Given instruction — Copy out word for word everything from the line containing "Viewport: 789px width, 404px" down to the final line of the items, both ends included.

** BEGIN Provided entries **

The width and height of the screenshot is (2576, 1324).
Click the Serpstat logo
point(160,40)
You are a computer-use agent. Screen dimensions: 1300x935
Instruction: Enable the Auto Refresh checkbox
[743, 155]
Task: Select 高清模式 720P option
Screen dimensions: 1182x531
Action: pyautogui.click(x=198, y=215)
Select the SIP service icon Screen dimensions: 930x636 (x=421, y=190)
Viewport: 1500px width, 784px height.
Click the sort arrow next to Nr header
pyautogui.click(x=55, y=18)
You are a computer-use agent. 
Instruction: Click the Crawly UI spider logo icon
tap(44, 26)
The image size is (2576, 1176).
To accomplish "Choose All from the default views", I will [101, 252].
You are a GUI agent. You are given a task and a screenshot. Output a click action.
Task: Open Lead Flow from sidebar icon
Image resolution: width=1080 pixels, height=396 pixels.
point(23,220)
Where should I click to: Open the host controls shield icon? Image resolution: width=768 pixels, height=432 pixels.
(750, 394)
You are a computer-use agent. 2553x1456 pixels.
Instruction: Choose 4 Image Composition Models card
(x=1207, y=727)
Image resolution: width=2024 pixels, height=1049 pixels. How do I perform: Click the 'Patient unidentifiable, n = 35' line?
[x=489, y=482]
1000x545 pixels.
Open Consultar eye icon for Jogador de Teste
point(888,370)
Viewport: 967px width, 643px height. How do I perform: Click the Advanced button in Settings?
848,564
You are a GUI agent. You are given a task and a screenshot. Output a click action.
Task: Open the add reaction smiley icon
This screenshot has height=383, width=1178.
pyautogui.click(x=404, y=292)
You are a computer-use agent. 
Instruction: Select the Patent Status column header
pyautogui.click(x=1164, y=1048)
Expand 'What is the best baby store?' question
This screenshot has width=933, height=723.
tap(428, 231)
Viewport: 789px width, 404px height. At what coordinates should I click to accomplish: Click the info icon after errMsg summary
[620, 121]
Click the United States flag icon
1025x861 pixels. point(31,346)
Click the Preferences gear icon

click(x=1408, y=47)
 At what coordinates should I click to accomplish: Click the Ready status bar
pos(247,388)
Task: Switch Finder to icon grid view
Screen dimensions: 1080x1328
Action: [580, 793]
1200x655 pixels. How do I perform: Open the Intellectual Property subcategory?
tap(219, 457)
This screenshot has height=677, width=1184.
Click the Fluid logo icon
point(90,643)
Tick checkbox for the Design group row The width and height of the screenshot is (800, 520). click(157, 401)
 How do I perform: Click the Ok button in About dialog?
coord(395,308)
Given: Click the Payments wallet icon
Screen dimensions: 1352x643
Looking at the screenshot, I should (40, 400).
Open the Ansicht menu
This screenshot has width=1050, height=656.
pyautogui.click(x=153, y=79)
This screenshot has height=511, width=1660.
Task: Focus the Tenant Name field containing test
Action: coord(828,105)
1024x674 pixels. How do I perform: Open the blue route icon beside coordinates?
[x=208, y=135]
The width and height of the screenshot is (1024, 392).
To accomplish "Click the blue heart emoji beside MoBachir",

** END Provided entries **

Output below —
Viewport: 789px width, 404px height. At what coordinates should I click to accomplish: Click the info icon after errMsg summary
[620, 121]
Click the United States flag icon
1025x861 pixels. point(31,346)
Click the Preferences gear icon

click(x=1408, y=47)
 At what coordinates should I click to accomplish: Click the Ready status bar
pos(247,388)
Task: Switch Finder to icon grid view
Screen dimensions: 1080x1328
Action: [580, 793]
1200x655 pixels. How do I perform: Open the Intellectual Property subcategory?
tap(219, 457)
This screenshot has height=677, width=1184.
Click the Fluid logo icon
point(90,643)
Tick checkbox for the Design group row The width and height of the screenshot is (800, 520). click(157, 401)
 How do I perform: Click the Ok button in About dialog?
coord(395,308)
Given: Click the Payments wallet icon
Screen dimensions: 1352x643
Looking at the screenshot, I should (40, 400).
Open the Ansicht menu
This screenshot has width=1050, height=656.
pyautogui.click(x=153, y=79)
This screenshot has height=511, width=1660.
Task: Focus the Tenant Name field containing test
Action: coord(828,105)
1024x674 pixels. How do I perform: Open the blue route icon beside coordinates?
[x=208, y=135]
The width and height of the screenshot is (1024, 392).
To accomplish "Click the blue heart emoji beside MoBachir",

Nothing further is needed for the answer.